Lingens kleinster Ortsteil Brockhausen befindet sich im Nordosten des Stadtgebiets und ist vorwiegend landwirtschaftlich geprägt; Brockhausen grenzt im Norden an die Brögberner Teiche und im Süden an den Baccumer Bruch an; beide Bereiche waren Teile des groß angelegten Expo-Projektes zur Wiedervernässung ehemals landwirtschaftlich genutzter Flächen, die im Rahmen wasserwirtschaftlicher Maßnahmen positive Auswirkungen auf den Hochwasserschutz sowie Flora und Fauna entwickelt haben. An verschiedenen Stellen im Gemeindegebiet sind noch positive Ergebnisse zu erkennen. Ursprünglich war Brockhausen eine selbständige Gemeinde, die zunächst mit Laxten eine Samtgemeinde bildete, um sich dann im Jahre 1970 der Stadt Lingen (Ems) anzuschließen.
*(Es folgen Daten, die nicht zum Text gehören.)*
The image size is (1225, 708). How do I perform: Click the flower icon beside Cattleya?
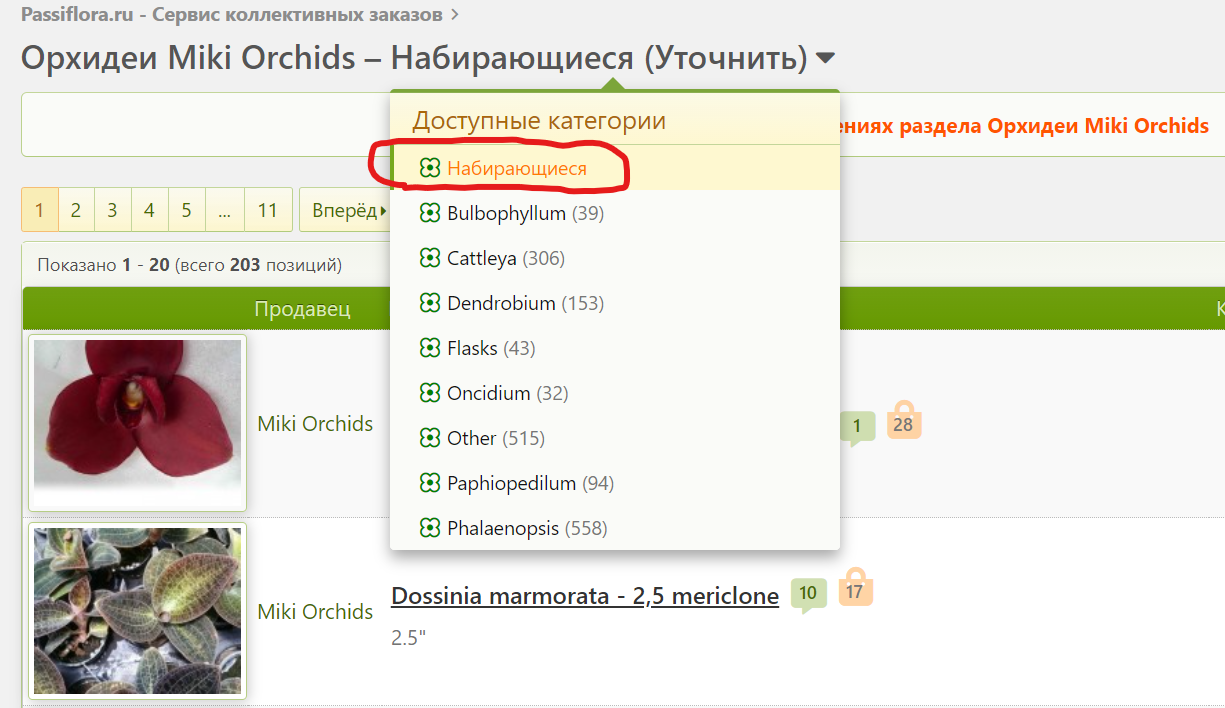(x=430, y=258)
Der Hof Brockhaus, früher Zollstelle, ist das prägnanteste Bauwerke
Zahlreiche landwirtschaftliche Anwesen zeugen noch heute von dem Hauptbetätigungsfeld der hier lebenden Einwohner. Siedlungsstrukturen wie in größeren Ortschaften sucht man hier vergeblich. Trotzdem zeichnet sich Brockhausen durch eine lebendige Gemeinschaft und ein reges Vereinsleben aus. Stellvertretend zu nennen ist das Dorfgemeinschaftshaus, das von den Brockhausener Einwohnern gepflegt und unterhalten wird und wo alle Bürger mehr oder weniger regelmäßig zu gemeinsamen Aktivitäten zusammenkommen. Viele Freizeitsportler und Radwanderer kennen Brockhausen vor allem wegen der Radwander- und Skaterrouten, die den Ortsteil durchziehen. Gerne genutzt wird dabei auch die Grillhütte beim Dorfgemeinschaftshaus und der angrenzende Spielplatz.